Optimizing a particular filter is usually done with a database index. This particular
query reads 8000 rows:

```plaintext
1 row in set. Elapsed: 0.016 sec.
Processed 8.19 thousand rows, 589.99 KB (505.38 thousand rows/s., 36.40 MB/s.)
```

Adding an index on `milestone_id`:

```sql
ALTER TABLE merge_requests
ADD
  INDEX milestone_id_index milestone_id TYPE minmax GRANULARITY 10;
ALTER TABLE
  merge_requests MATERIALIZE INDEX milestone_id_index;
```

On the generated data, adding the index didn't improve the performance.

### Banned users filter

A recently added feature in GitLab filters out merge requests where the author is
banned by the admins. The banned users are tracked on the instance level in the
`banned_users` database table.

#### Idea 1: Enumerate the banned user IDs

This would require no structural changes to the ClickHouse database schema.
We could query the banned users in the project and filter the values out in query time.

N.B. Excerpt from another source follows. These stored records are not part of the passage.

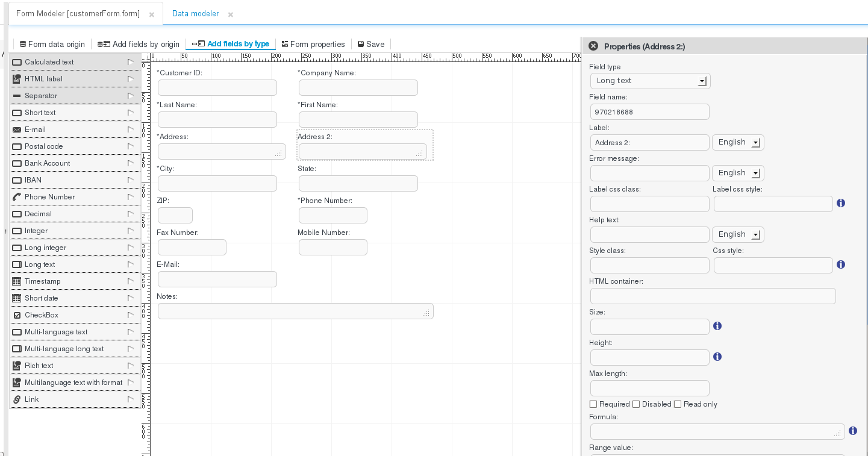Expand Help text language dropdown

[x=738, y=234]
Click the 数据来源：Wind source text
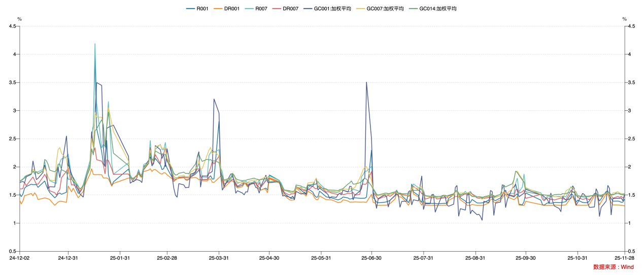Viewport: 644px width, 275px height. click(613, 267)
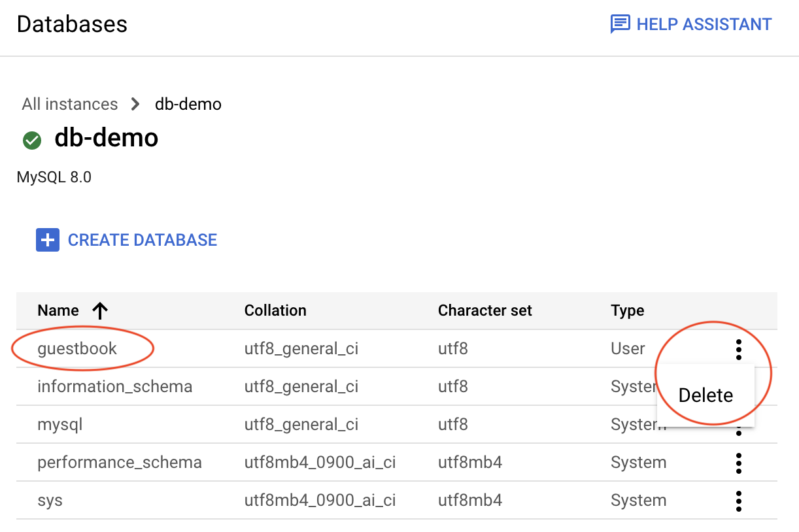The width and height of the screenshot is (799, 532).
Task: Toggle the Name column sort direction
Action: (100, 310)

Get the banned users (in PostgreSQL):

```sql
SELECT user_id FROM banned_users
```

In ClickHouse

```sql
SELECT
  toYear(merged_at) AS year,
  toMonth(merged_at) AS month,
  COUNT(*)
FROM merge_requests
WHERE
  author_id NOT IN (1, 2, 3, 4) AND -- banned users
  project_id = 200
  AND milestone_id = 15
  AND has(label_ids, 118) AND -- array includes 118
  merged_at BETWEEN '2022-01-01 00:00:00'
  AND '2023-01-01 00:00:00'
GROUP BY year, month
```

The problem with this approach is that the number of banned users could increase significantly which would make the query bigger and slower.

#### Idea 2: replicate the `banned_users` table

Assuming that the `banned_users table` doesn't grow to millions of rows, we could
attempt to periodically sync the whole table to ClickHouse. With this approach,
a mostly consistent `banned_users` table could be used in the ClickHouse database query:

```sql
SELECT
  toYear(merged_at) AS year,
  toMonth(merged_at) AS month,
  COUNT(*)
FROM merge_requests
WHERE
  author_id NOT IN (SELECT user_id FROM banned_users) AND
  project_id = 200 AND
  milestone_id = 15 AND
  has(label_ids, 118) AND -- array includes 118
  merged_at BETWEEN '2022-01-01 00:00:00' AND '2023-01-01 00:00:00'
GROUP BY year, month
```

Alternatively, the `banned_users` table could be stored as a
[dictionary](https://clickhouse.com/docs/en/sql-reference/dictionaries/external-dictionaries/external-dicts)
to further improve the query performance.

#### Idea 3: Alter the feature

For analytical calculations, it might be acceptable to drop this particular filter.
This approach assumes that including the merge requests of banned users doesn't skew the statistics significantly.